Similarly, the by just systematically updating “weights” or “gradients” on what is essentially a DAG (which is what biological neural nets are) everything can be captured and “represented”. This is the ultimate finding of non-bullshit Artificial Intelligence – that every commutable function can be approximated by a simple neural net, and that the “backprop” process captures the notion of biological feed-back loops and thus in a sense is “universal”. This is exactly what the Nobel has been given for.

Notice that another “universal” notion is the one of a “fixed point”, which captures the process of a “convergence to What Is”, which is an essential part of any evolutionary process of trials and errors.

Again – evolution achieved its results at the level of brain structures without any notion of existence of any bullshit n-dimensional spaces. They are irrelevant and ultimately non-existent. Yes, it is possible to make up a story, and prop up the story with valid rules of mathematics, but this does not make the story more “real”.

Yes, it is possible to say that there are n-dimensional vectors in an n-dimensional space, but that would be just saying, a story. A gospel.

In reality there is a particular “information artifact” – a concrete data structure, which represents a fully-connected neural network with each edge having a particular weight associated with it. The artifact itself has been loosely modeled according to how we currently discovered and think the brain works.

There are two distinct sets of algorithms – the one is for producing (or training) of such an information artifact (an actual data structure), and the other is for using (or doing “inference”) on such pre-trained data structure. Notice that the actual algorithms, not the imagined abstract explanations, are the “ultimate source of truth”.

Conclusion? Every time you see some Chuddie on the Internet wrote a blog post about n-dimension vectors in an n-dimension spaces, clustering, “distances” and what not, just tell them to kindly fuck off. Nothing of what they spew out to attract attention and to proclaim (an unwarranted) higher social status of being “smart” and “valuable” is real.
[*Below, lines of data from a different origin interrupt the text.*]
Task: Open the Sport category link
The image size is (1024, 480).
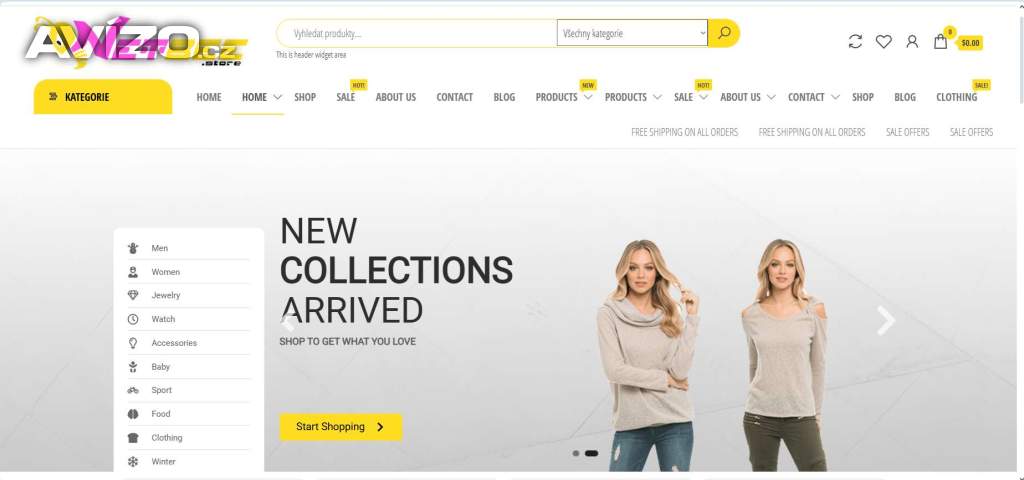Action: 161,390
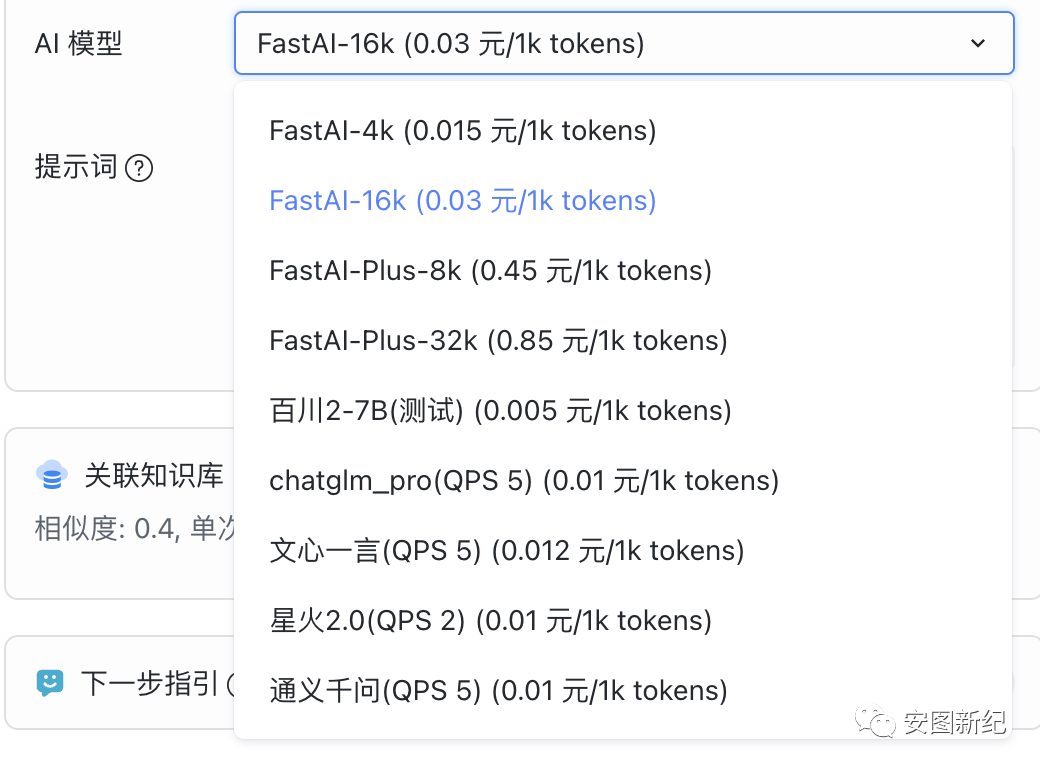Choose the highlighted FastAI-16k option in the list

pyautogui.click(x=463, y=201)
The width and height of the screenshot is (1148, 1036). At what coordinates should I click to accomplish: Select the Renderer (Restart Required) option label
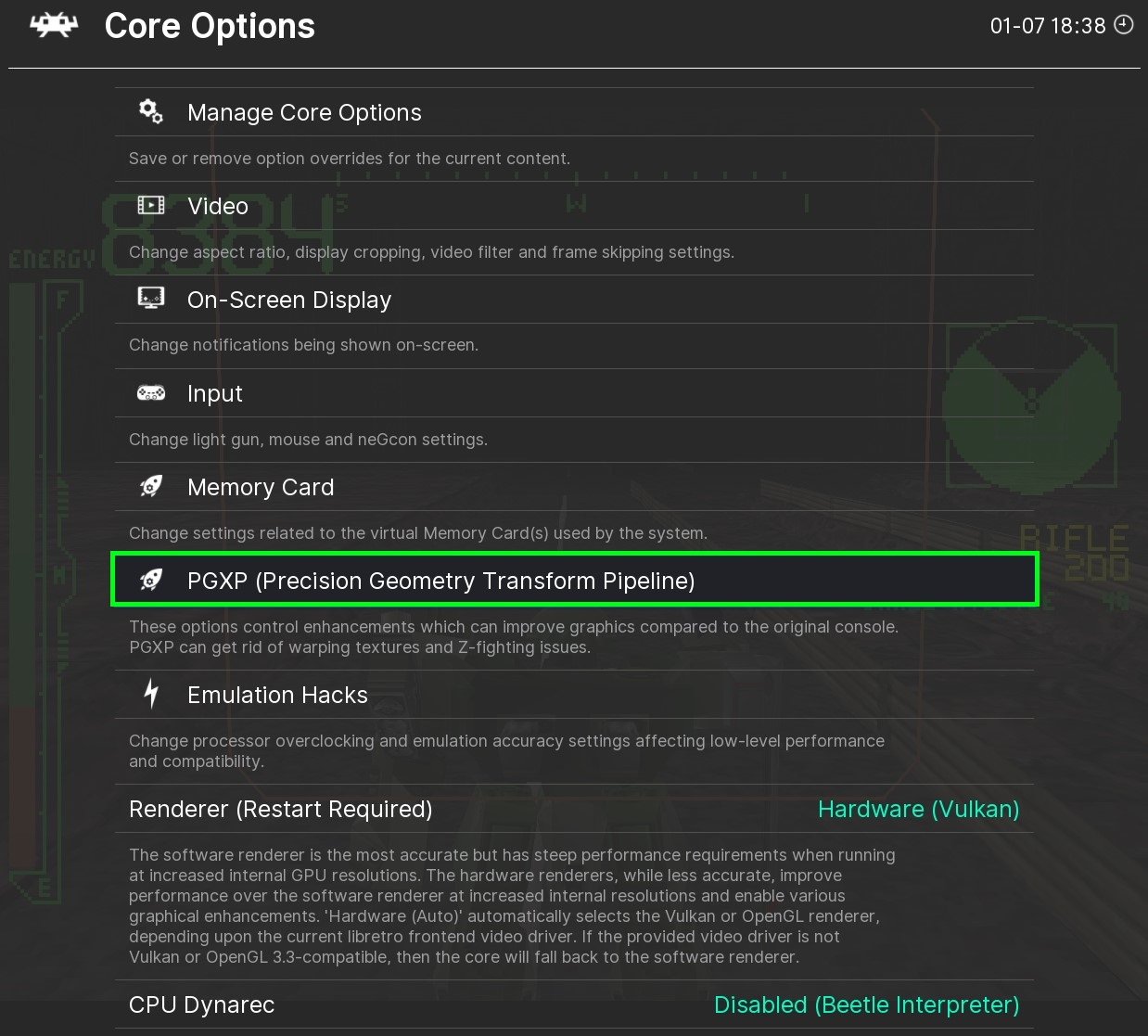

The fact that the tokens are “one-hot” encoded does not imply that the whole interpretation (the story) is valid. It has something to do with the fact that matrices are used to represent the data in order to perform the fundamental “weighted sum” operations efficiently. An alternative interpretations and representations (as mere weights on a DAG) are even “more valid”, but the point is that no abstract interpretation is necessary for the whole thing to work, just as it is not necessary for any biological system.

Only the actual data-structure within a given file is real, and the code that works with it according to a particular pre-defined algorithm.